江戸城東御苑と北の丸公園を歩く
東御苑は、旧江戸城の本丸および二の丸を中心とした地域で、皇居の東地区です。先ず、大手門か北桔橋門で入苑表を受け取ります。大手門は旧江戸城の正門(表門)です。大手門に向かって右側の堀が大手濠、左側が桔梗濠です。門を入ってすぐ眼に入るのが御物を展示する尚藏館です。昭和天皇の崩御を期に、国に寄贈された六千七百点余りの御物が保管され、企画展で公開されています。

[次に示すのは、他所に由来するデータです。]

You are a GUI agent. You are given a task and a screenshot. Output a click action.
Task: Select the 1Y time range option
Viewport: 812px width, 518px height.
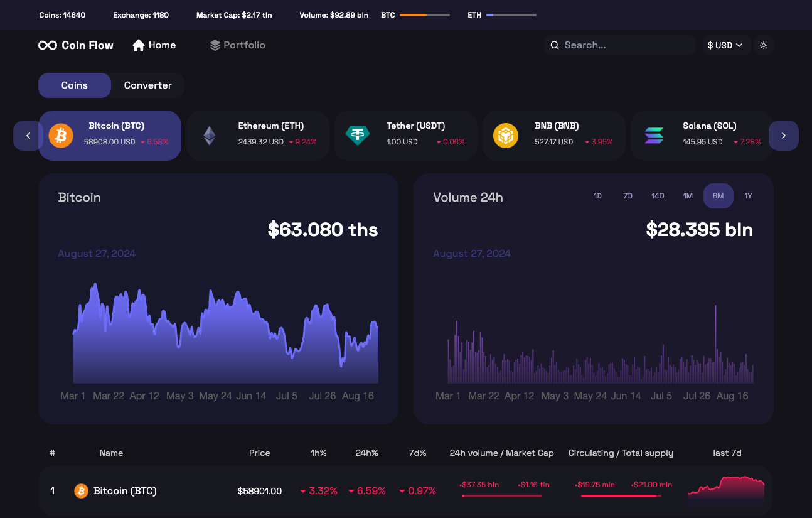748,196
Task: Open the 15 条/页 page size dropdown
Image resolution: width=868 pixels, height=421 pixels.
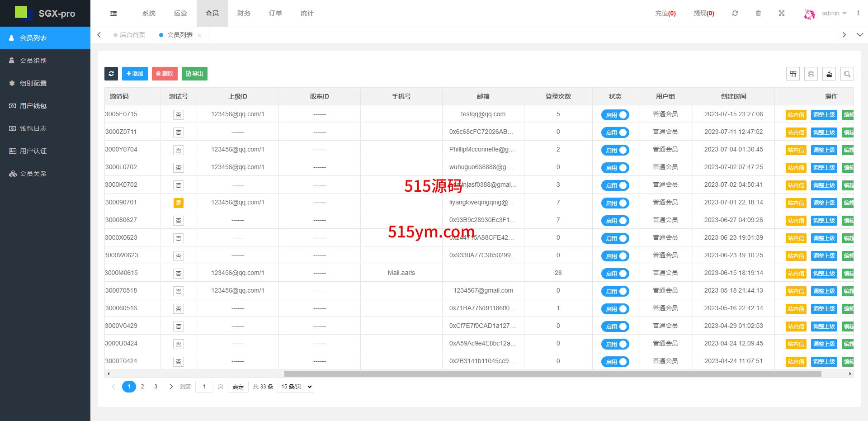Action: [x=296, y=387]
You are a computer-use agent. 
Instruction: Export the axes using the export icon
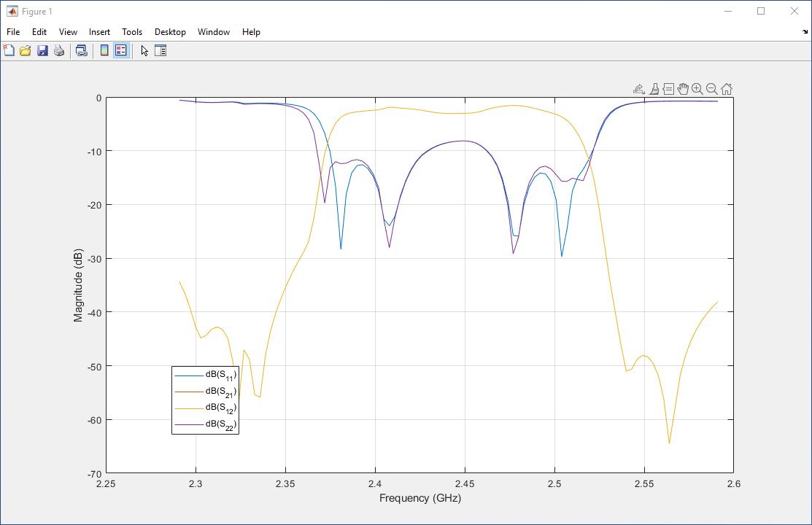[638, 88]
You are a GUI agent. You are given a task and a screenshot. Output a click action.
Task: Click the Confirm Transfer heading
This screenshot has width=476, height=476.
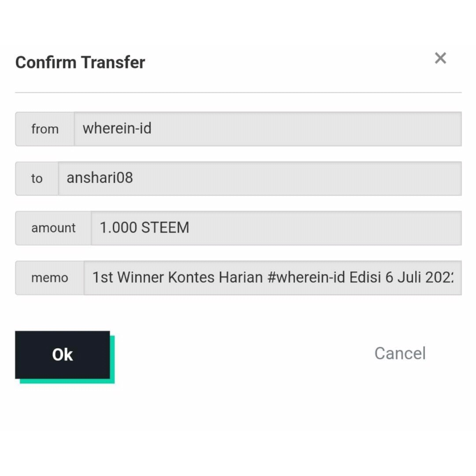point(80,63)
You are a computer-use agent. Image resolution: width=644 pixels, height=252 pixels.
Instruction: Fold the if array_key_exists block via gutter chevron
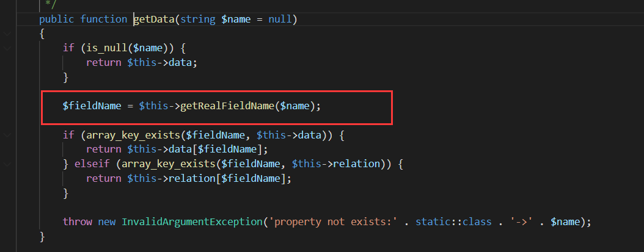tap(7, 134)
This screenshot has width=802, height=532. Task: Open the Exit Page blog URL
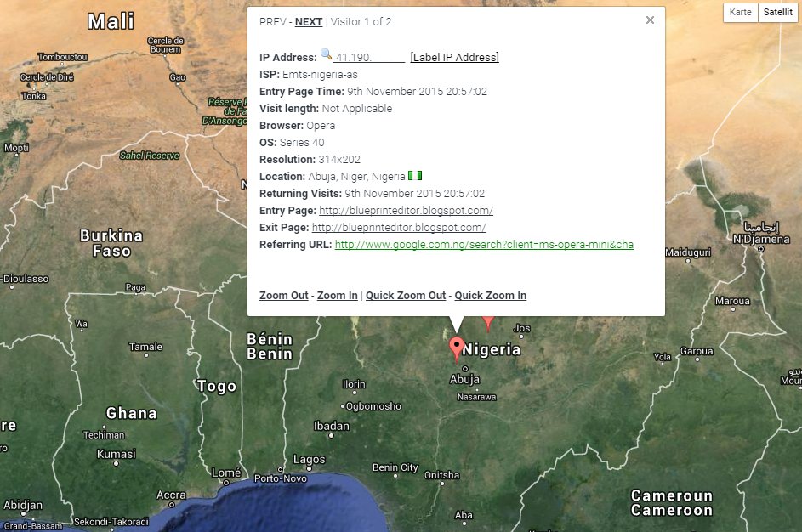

さらに同心番所、百人番所、大番所などを過ぎ、本丸跡となります。本丸は文久三年(1863)の大火で焼失し、再建はされませんでした。焼け残ったのは富士見櫓と富士見多聞だけです。富士見櫓よりに松の廊下跡があります。この先は天守閣跡で、北桔橋門は天守閣跡の北にある城門で昔は有事の際にははね上げる仕掛けになっていました。本丸の背後に位置し、本丸御殿に至近でしたので、この辺りの濠は深く、石垣は堅固でした。天守閣跡の前方に書陵部庁舎、楽部庁舎、桃華楽堂があります。桃華楽堂は皇太后の還暦を記念して建てられた音楽堂です。本丸跡から汐見坂を下りますと、右手は白鳥濠で、旧二の丸跡に出ます。この後、梅林坂、天神濠を見ながら園路をたどりますと、平河門に出ます。大奥にもっとも近い門でしたので、大奥女中の通用門になっていました。この門は往事の様子よよくとどめていて、橋の擬宝珠には、慶長十九年の銘が見られます。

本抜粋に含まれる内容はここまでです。